半夜里容安年发起烧来,混烫的体温,就像岩浆汹涌的破土而出。
她来来回回端井水,惊动了林晨风,慕一鸣,严格来说慕一鸣一直都站在门口没有离开,只不过看见林晨风出现,他跟着出现避免自己对上阮橖那一丝尴尬。
阮橖见他们两个来,直接吩咐他们两个,把容安年搬起来,在他没受伤的地方,用冷帕子擦拭。
折腾了快到天明,容安年身上的温度才慢慢的退下来,三个人身上被汗水浸湿。
阮橖确定他没事儿,长长的舒了一口气,身上粘糊的想痛痛快快洗一次澡。
就跟他们两个道:“过了今天他就没事儿了,我先出去找个地方洗漱,回头再回来找你们。”
慕一鸣下意识道:“我陪你一起去,你一个人太危险了。”
阮橖平静的眼神一望他,声音平波无奇:“你要跟我去哪里?你的几千个兄弟,你已经跟他们都打过招呼了吗?慕一鸣我来去自由,不像你,守护江山责任重大。”
一句话让慕一鸣眼底颜色翻涌,后退了一步,阮橖笑了笑,转身离开。
早晨的京城,稀啦啦的几个摆摊人,脸上洋溢的笑容,单纯的快乐,不知道暗地里已波涛汹涌。
进了一家客栈,阮橖大方的把十两银子摆在桌子上,叫了两桶水,舒舒服服的泡在了水里,半炷香的时间过后,觉得自己活得过来。
穿好了衣裳重新带上了人皮面具,铜镜里隐现一个麻子脸,长相猥琐的男人,阮橖摇了摇头怎么看怎么顺眼自己的易容术越发精湛了。
嘴巴一裂,暗自把自己夸赞了一番,打开房门,悠悠然然的离开了客栈。
街上的人已经多了,阳光洒射下来,带着一丝温热。
阮橖往回赶走了一半,奔腾的马蹄声响起,路上行人纷纷避让,她也跟着闪到一旁,随着众人一起抬头看向为首骑的人,瞳孔一紧。
赫连函。
她没想到会见到风尘仆仆的赫连函,短短的半月之久,他精瘦了,下巴的胡茬子让他平添几分坚硬之色。
看样子是从城外赶回来,他去城外做什么?
阮橖心中疑云众生,就听见人群之中发出唏嘘的声音:“晋王妃自从失踪,晋王就遣散了所有的侧妃,拼了命的找晋王妃,此情天下难有,独此一份啊。”
有人附合,“可不就是嘛,晋王妃是一个庶出,一个庶出能得到这样的宠爱,死而无憾了。”
“呸呸呸!”另外一个人道:“人家晋王,想跟他的王妃长长久久,按照现在这样子,晋王妃若是有三长两短,晋王绝对不会独活。”
阮橖听得嘴角直抽搐,跟着感慨道:“自古帝王将相多无情,皇家人人有如此情深之人,可以载入史册了。”
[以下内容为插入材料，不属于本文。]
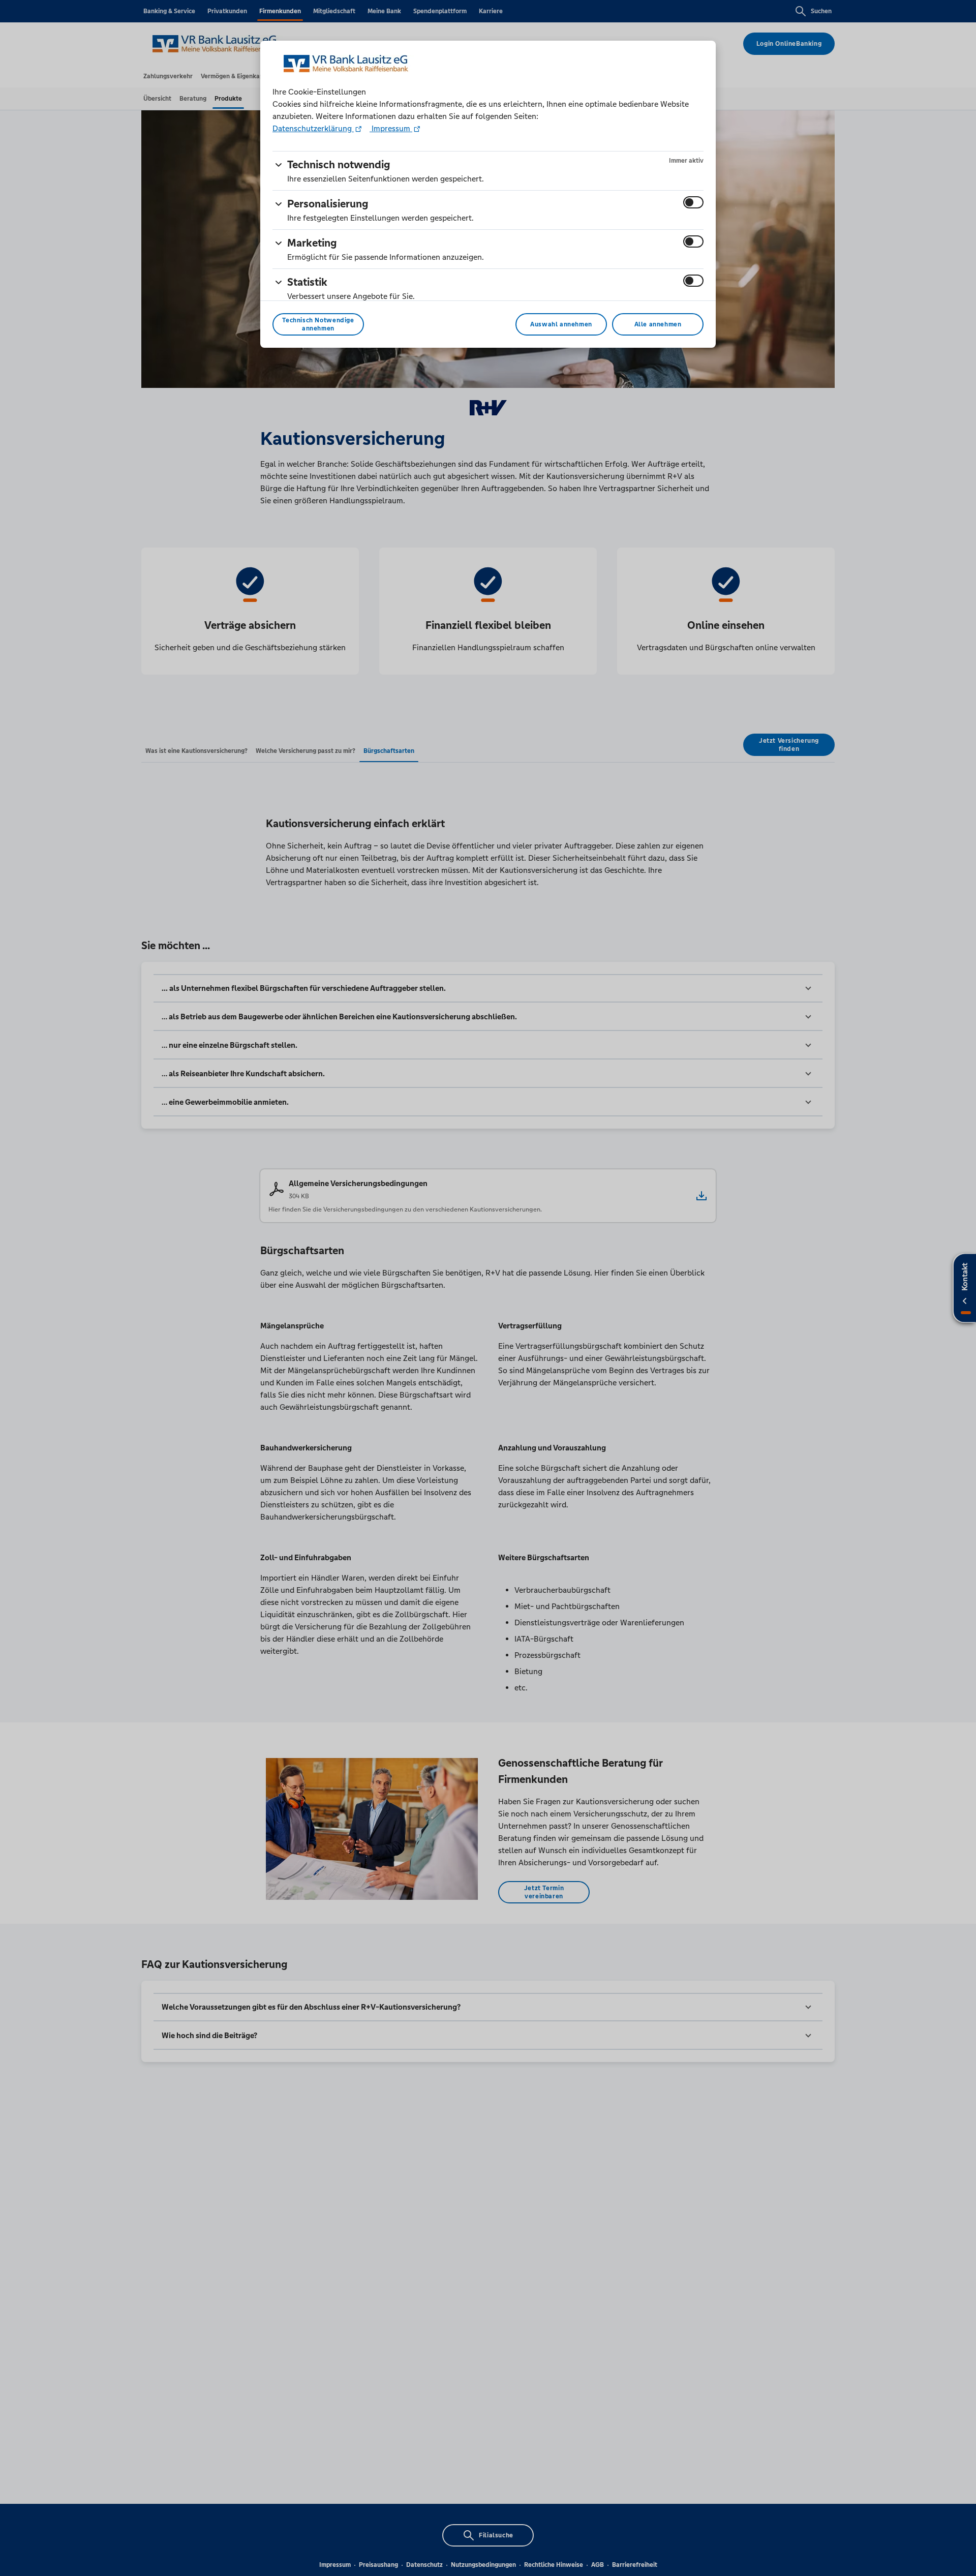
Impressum (391, 128)
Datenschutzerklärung (313, 128)
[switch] (693, 202)
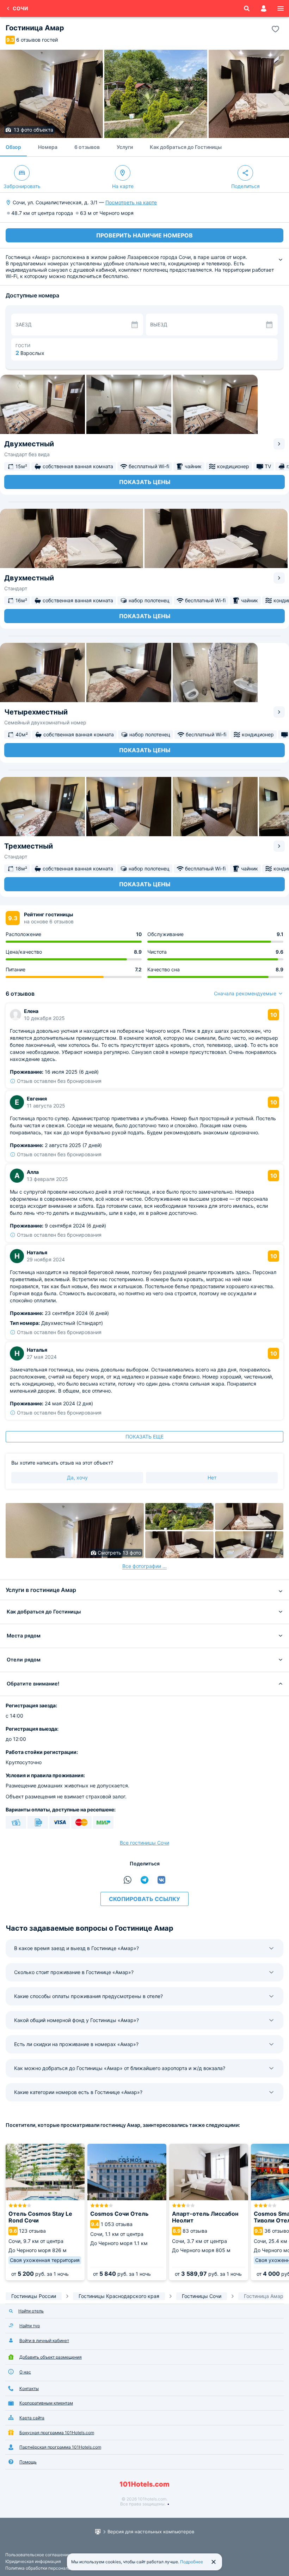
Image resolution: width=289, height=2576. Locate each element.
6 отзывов (87, 147)
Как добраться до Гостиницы (186, 147)
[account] (263, 8)
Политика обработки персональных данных (49, 2568)
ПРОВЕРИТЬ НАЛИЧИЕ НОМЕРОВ (144, 235)
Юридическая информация (33, 2561)
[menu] (280, 8)
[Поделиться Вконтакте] (161, 1879)
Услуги (125, 147)
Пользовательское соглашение (37, 2554)
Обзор (13, 147)
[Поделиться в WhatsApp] (127, 1879)
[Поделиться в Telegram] (144, 1879)
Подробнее (191, 2561)
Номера (47, 147)
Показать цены (144, 481)
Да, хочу (77, 1477)
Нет (212, 1477)
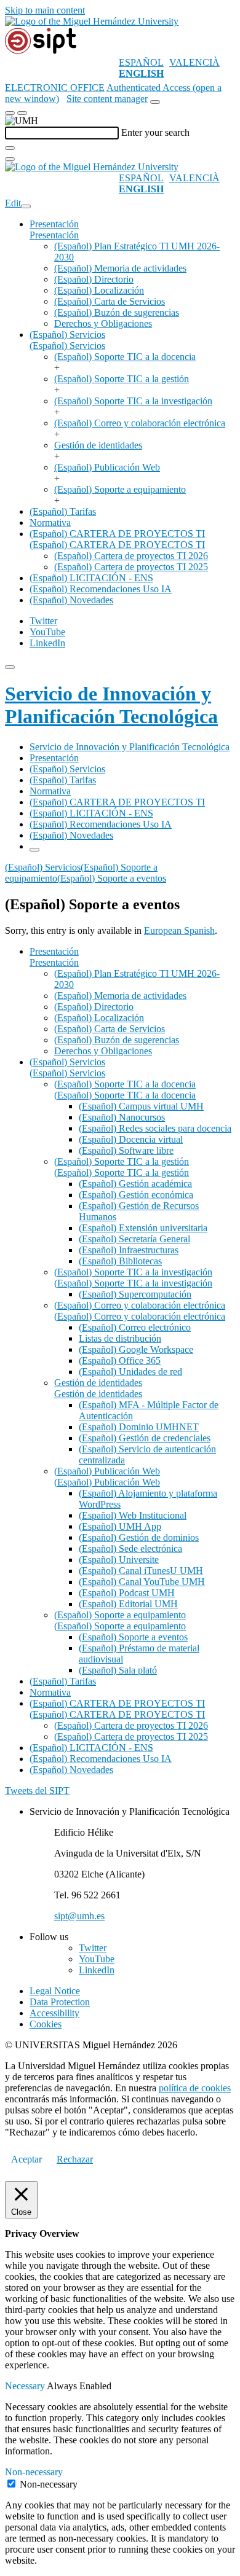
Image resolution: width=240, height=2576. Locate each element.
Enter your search (155, 132)
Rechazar (75, 2159)
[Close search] (10, 159)
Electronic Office (55, 87)
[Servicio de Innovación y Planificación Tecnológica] (40, 51)
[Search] (10, 148)
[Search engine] (155, 102)
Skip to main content (45, 10)
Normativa (50, 522)
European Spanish (179, 930)
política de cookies (195, 2088)
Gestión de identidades (98, 445)
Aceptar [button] (26, 2159)
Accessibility (54, 2013)
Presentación (54, 224)
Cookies (46, 2024)
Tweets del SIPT (37, 1790)
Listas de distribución (120, 1338)
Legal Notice (55, 1991)
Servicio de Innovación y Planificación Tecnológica (111, 705)
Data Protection (60, 2002)
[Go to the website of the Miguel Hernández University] (91, 21)
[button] (54, 235)
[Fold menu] (26, 206)
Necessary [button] (26, 2386)
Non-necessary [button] (34, 2472)
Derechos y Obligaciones (103, 323)
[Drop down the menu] (22, 113)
众人齐刷刷的看向她,重重的把头一点:“你说的对,这绝对能载入史册,千古流传。”
“呵呵!”阮橖笑了两声,推开人群离开,赫连函哪里是情深,分明就是身体里面的虫子作祟。
不过也奇怪了,她跟巫不染离开京城,就算是彻底失踪了,皇上应该告诉了他,写了圣旨,让他们和离。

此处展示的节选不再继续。